Aperam vai investir quase R$1,5 bilhão em carvão vegetal e aço de baixo carbono com apoio da IFC
A siderúrgica Aperam vai investir quase R$1,5 bilhão em produção de carvão vegetal e projetos de descarbonização, financiados por um pacote da IFC, do Grupo Banco Mundial. Os recursos vão modernizar fornos, comprar plantações de eucalipto e ampliar a produção de bio-óleo. É o primeiro aporte da IFC em sustentabilidade no setor de aço e metais do Brasil.
Aperam destina quase R$1,5 bilhão a carvão vegetal e aço de baixo carbono
A siderúrgica Aperam vai investir quase R$1,5 bilhão para reforçar a produção de carvão vegetal e projetos de descarbonização. O financiamento vem de um pacote da International Finance Corporation (IFC), que integra o Grupo Banco Mundial, segundo O Tempo. O carvão vegetal funciona como agente redutor na produção de aço da Aperam no Brasil, e a companhia afirma ter substituído completamente o carvão mineral por carvão vegetal proveniente de florestas certificadas pelo FSC em suas instalações, reduzindo significativamente sua pegada de carbono.
O recurso vai fortalecer o programa de gestão florestal sustentável da Aperam BioEnergia, responsável por administrar 150.000 hectares de floresta. Esse total inclui mais de 60.000 hectares de áreas de preservação de vegetação natural e corredores de vida selvagem.
Para onde vai o dinheiro
Segundo a Aperam, o investimento vai financiar vários projetos ligados às operações florestais e de carvão vegetal:
- Aquisição de plantações complementares de eucalipto e modernização dos fornos de produção de carvão vegetal com tecnologias mais limpas e eficientes.
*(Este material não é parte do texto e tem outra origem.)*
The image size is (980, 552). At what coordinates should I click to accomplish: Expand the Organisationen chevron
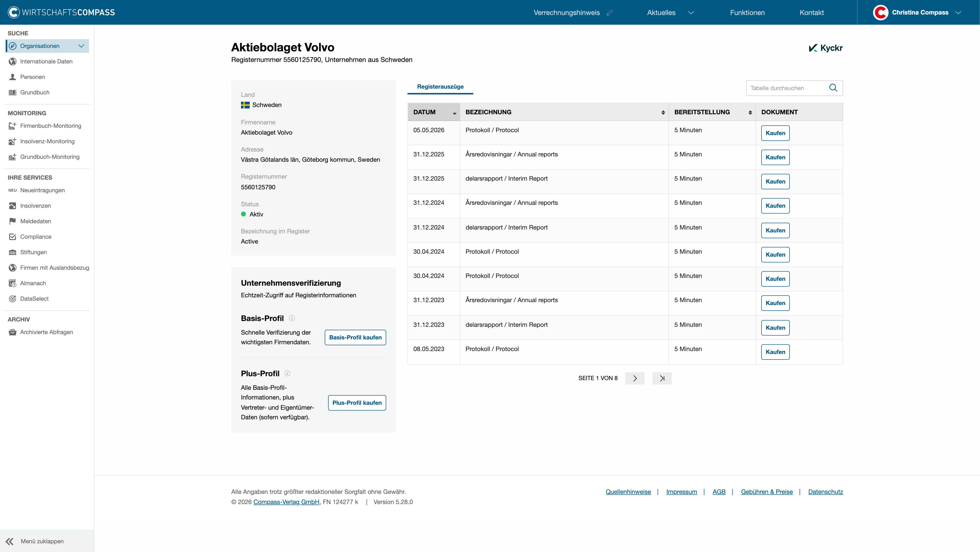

- Ampliação da capacidade do viveiro de mudas para atender à demanda de outras empresas florestais, além do desenvolvimento de variedades melhoradas que oferecem maior biomassa com menor consumo de recursos, como água.
- Produção comercial em larga escala de bio-óleo, capturado a partir dos resíduos do processo de carvão vegetal. A empresa afirma que o produto pode substituir combustíveis sintéticos, reduzir as emissões de gases de efeito estufa e aprimorar a circularidade das operações.
Primeiro aporte da IFC em sustentabilidade no aço brasileiro
A IFC descreve o negócio como seu primeiro investimento em apoio à sustentabilidade no setor de aço e metais do país. Segundo o órgão, o projeto vai criar oportunidades de emprego, reduzir as emissões de carbono e aprimorar as práticas de gestão florestal sustentável. Olaf Schmidt, diretor regional de Indústria da IFC, disse que o aporte vai promover soluções inovadoras na siderurgia e reforça o compromisso da IFC com o desenvolvimento sustentável e a gestão ambiental.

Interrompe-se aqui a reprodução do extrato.